Task prompt -
Please retype each record exactly as it stands below.

————

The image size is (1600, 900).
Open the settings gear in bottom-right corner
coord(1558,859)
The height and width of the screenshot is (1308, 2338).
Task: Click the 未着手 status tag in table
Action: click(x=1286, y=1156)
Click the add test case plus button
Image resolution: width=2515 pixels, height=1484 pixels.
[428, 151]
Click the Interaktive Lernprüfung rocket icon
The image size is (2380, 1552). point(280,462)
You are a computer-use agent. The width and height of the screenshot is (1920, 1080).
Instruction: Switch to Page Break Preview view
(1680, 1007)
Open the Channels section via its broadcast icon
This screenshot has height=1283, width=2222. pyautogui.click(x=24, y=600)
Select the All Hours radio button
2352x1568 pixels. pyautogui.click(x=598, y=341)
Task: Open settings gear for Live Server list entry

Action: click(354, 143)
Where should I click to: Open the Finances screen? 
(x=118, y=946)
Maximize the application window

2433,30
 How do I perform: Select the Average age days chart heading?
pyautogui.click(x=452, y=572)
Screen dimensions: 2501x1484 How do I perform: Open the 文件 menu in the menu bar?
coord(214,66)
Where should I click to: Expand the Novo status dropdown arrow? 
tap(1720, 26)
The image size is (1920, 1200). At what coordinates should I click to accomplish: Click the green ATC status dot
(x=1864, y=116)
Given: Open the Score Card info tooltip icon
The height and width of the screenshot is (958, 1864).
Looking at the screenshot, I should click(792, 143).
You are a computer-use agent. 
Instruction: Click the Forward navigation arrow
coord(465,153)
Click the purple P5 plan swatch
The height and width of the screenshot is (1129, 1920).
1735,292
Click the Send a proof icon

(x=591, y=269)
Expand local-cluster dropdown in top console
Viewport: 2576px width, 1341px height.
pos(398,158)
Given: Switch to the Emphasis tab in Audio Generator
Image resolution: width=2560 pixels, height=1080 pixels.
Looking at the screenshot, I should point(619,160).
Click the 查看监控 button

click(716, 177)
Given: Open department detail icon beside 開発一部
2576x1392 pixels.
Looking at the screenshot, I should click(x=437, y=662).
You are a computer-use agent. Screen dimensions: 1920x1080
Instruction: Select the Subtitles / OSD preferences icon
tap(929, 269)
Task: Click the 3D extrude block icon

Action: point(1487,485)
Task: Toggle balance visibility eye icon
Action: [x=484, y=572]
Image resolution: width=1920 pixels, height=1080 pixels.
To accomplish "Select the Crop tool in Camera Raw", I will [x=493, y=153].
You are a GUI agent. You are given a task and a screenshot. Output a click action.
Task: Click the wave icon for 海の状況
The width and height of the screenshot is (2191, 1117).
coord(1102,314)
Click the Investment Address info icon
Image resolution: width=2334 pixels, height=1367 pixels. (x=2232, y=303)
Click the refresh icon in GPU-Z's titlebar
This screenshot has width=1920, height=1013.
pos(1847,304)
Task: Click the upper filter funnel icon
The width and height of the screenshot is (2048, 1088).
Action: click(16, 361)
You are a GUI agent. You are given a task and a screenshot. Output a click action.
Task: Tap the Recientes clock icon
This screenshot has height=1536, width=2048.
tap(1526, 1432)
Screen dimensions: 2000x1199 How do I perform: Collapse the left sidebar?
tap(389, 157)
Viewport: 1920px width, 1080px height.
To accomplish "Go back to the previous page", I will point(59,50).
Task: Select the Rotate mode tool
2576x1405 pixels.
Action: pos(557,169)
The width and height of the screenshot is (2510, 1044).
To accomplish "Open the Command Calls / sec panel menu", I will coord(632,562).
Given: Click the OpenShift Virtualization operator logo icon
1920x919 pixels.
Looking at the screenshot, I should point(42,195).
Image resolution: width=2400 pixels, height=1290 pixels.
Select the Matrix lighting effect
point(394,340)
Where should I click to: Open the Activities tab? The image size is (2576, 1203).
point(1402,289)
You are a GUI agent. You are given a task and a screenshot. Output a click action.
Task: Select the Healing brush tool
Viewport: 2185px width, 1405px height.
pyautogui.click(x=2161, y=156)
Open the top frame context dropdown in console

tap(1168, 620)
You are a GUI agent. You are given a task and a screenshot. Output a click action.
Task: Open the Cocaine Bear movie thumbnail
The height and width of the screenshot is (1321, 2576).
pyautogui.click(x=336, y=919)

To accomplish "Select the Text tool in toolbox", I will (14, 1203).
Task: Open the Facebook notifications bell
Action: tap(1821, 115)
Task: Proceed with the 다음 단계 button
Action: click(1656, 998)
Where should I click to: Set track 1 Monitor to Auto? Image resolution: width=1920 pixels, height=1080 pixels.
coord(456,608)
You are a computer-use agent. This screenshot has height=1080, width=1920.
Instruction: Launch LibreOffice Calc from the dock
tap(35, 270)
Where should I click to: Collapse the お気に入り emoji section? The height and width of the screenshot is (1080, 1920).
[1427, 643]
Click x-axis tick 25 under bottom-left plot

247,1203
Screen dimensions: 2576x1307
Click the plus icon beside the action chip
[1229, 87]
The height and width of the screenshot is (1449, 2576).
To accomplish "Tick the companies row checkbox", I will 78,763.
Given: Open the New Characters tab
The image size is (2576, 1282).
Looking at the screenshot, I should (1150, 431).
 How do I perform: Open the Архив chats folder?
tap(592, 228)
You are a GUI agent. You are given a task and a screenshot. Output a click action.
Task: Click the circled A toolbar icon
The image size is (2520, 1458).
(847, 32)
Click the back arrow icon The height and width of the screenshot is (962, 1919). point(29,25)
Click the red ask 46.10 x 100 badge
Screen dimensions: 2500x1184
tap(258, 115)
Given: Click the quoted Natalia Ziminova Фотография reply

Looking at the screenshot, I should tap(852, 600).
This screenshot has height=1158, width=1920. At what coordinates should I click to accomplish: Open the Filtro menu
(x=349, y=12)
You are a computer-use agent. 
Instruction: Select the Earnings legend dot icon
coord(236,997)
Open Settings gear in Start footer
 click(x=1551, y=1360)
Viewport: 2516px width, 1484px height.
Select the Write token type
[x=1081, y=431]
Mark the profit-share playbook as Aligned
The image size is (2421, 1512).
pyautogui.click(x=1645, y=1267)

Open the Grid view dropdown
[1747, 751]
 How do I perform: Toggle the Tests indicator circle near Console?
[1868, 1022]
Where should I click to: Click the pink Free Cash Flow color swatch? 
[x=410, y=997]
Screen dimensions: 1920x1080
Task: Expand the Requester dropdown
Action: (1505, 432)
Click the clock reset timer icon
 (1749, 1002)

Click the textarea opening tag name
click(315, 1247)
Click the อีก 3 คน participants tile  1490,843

————

Reply -
The image size is (1600, 900).
Open the settings gear in bottom-right corner
coord(1558,859)
The height and width of the screenshot is (1308, 2338).
Task: Click the 未着手 status tag in table
Action: click(x=1286, y=1156)
Click the add test case plus button
Image resolution: width=2515 pixels, height=1484 pixels.
[428, 151]
Click the Interaktive Lernprüfung rocket icon
The image size is (2380, 1552). point(280,462)
You are a computer-use agent. The width and height of the screenshot is (1920, 1080).
Instruction: Switch to Page Break Preview view
(1680, 1007)
Open the Channels section via its broadcast icon
This screenshot has height=1283, width=2222. pyautogui.click(x=24, y=600)
Select the All Hours radio button
2352x1568 pixels. pyautogui.click(x=598, y=341)
Task: Open settings gear for Live Server list entry

Action: click(354, 143)
Where should I click to: Open the Finances screen? 
(x=118, y=946)
Maximize the application window

2433,30
 How do I perform: Select the Average age days chart heading?
pyautogui.click(x=452, y=572)
Screen dimensions: 2501x1484 How do I perform: Open the 文件 menu in the menu bar?
coord(214,66)
Where should I click to: Expand the Novo status dropdown arrow? 
tap(1720, 26)
The image size is (1920, 1200). At what coordinates should I click to accomplish: Click the green ATC status dot
(x=1864, y=116)
Given: Open the Score Card info tooltip icon
The height and width of the screenshot is (958, 1864).
Looking at the screenshot, I should click(792, 143).
You are a computer-use agent. 
Instruction: Click the Forward navigation arrow
coord(465,153)
Click the purple P5 plan swatch
The height and width of the screenshot is (1129, 1920).
1735,292
Click the Send a proof icon

(x=591, y=269)
Expand local-cluster dropdown in top console
Viewport: 2576px width, 1341px height.
pos(398,158)
Given: Switch to the Emphasis tab in Audio Generator
Image resolution: width=2560 pixels, height=1080 pixels.
Looking at the screenshot, I should point(619,160).
Click the 查看监控 button

click(716, 177)
Given: Open department detail icon beside 開発一部
2576x1392 pixels.
Looking at the screenshot, I should click(x=437, y=662).
You are a computer-use agent. Screen dimensions: 1920x1080
Instruction: Select the Subtitles / OSD preferences icon
tap(929, 269)
Task: Click the 3D extrude block icon

Action: point(1487,485)
Task: Toggle balance visibility eye icon
Action: [x=484, y=572]
Image resolution: width=1920 pixels, height=1080 pixels.
To accomplish "Select the Crop tool in Camera Raw", I will [x=493, y=153].
You are a GUI agent. You are given a task and a screenshot. Output a click action.
Task: Click the wave icon for 海の状況
The width and height of the screenshot is (2191, 1117).
coord(1102,314)
Click the Investment Address info icon
Image resolution: width=2334 pixels, height=1367 pixels. (x=2232, y=303)
Click the refresh icon in GPU-Z's titlebar
This screenshot has width=1920, height=1013.
pos(1847,304)
Task: Click the upper filter funnel icon
The width and height of the screenshot is (2048, 1088).
Action: click(16, 361)
You are a GUI agent. You are given a task and a screenshot. Output a click action.
Task: Tap the Recientes clock icon
This screenshot has height=1536, width=2048.
tap(1526, 1432)
Screen dimensions: 2000x1199 How do I perform: Collapse the left sidebar?
tap(389, 157)
Viewport: 1920px width, 1080px height.
To accomplish "Go back to the previous page", I will point(59,50).
Task: Select the Rotate mode tool
2576x1405 pixels.
Action: pos(557,169)
The width and height of the screenshot is (2510, 1044).
To accomplish "Open the Command Calls / sec panel menu", I will coord(632,562).
Given: Click the OpenShift Virtualization operator logo icon
1920x919 pixels.
Looking at the screenshot, I should point(42,195).
Image resolution: width=2400 pixels, height=1290 pixels.
Select the Matrix lighting effect
point(394,340)
Where should I click to: Open the Activities tab? The image size is (2576, 1203).
point(1402,289)
You are a GUI agent. You are given a task and a screenshot. Output a click action.
Task: Select the Healing brush tool
Viewport: 2185px width, 1405px height.
pyautogui.click(x=2161, y=156)
Open the top frame context dropdown in console

tap(1168, 620)
You are a GUI agent. You are given a task and a screenshot. Output a click action.
Task: Open the Cocaine Bear movie thumbnail
The height and width of the screenshot is (1321, 2576).
pyautogui.click(x=336, y=919)

To accomplish "Select the Text tool in toolbox", I will (14, 1203).
Task: Open the Facebook notifications bell
Action: tap(1821, 115)
Task: Proceed with the 다음 단계 button
Action: click(1656, 998)
Where should I click to: Set track 1 Monitor to Auto? Image resolution: width=1920 pixels, height=1080 pixels.
coord(456,608)
You are a computer-use agent. This screenshot has height=1080, width=1920.
Instruction: Launch LibreOffice Calc from the dock
tap(35, 270)
Where should I click to: Collapse the お気に入り emoji section? The height and width of the screenshot is (1080, 1920).
[1427, 643]
Click x-axis tick 25 under bottom-left plot

247,1203
Screen dimensions: 2576x1307
Click the plus icon beside the action chip
[1229, 87]
The height and width of the screenshot is (1449, 2576).
To accomplish "Tick the companies row checkbox", I will 78,763.
Given: Open the New Characters tab
The image size is (2576, 1282).
Looking at the screenshot, I should (1150, 431).
 How do I perform: Open the Архив chats folder?
tap(592, 228)
You are a GUI agent. You are given a task and a screenshot. Output a click action.
Task: Click the circled A toolbar icon
The image size is (2520, 1458).
(847, 32)
Click the back arrow icon The height and width of the screenshot is (962, 1919). point(29,25)
Click the red ask 46.10 x 100 badge
Screen dimensions: 2500x1184
tap(258, 115)
Given: Click the quoted Natalia Ziminova Фотография reply

Looking at the screenshot, I should tap(852, 600).
This screenshot has height=1158, width=1920. At what coordinates should I click to accomplish: Open the Filtro menu
(x=349, y=12)
You are a computer-use agent. 
Instruction: Select the Earnings legend dot icon
coord(236,997)
Open Settings gear in Start footer
 click(x=1551, y=1360)
Viewport: 2516px width, 1484px height.
Select the Write token type
[x=1081, y=431]
Mark the profit-share playbook as Aligned
The image size is (2421, 1512).
pyautogui.click(x=1645, y=1267)

Open the Grid view dropdown
[1747, 751]
 How do I perform: Toggle the Tests indicator circle near Console?
[1868, 1022]
Where should I click to: Click the pink Free Cash Flow color swatch? 
[x=410, y=997]
Screen dimensions: 1920x1080
Task: Expand the Requester dropdown
Action: (1505, 432)
Click the clock reset timer icon
 (1749, 1002)

Click the textarea opening tag name
click(315, 1247)
Click the อีก 3 คน participants tile  1490,843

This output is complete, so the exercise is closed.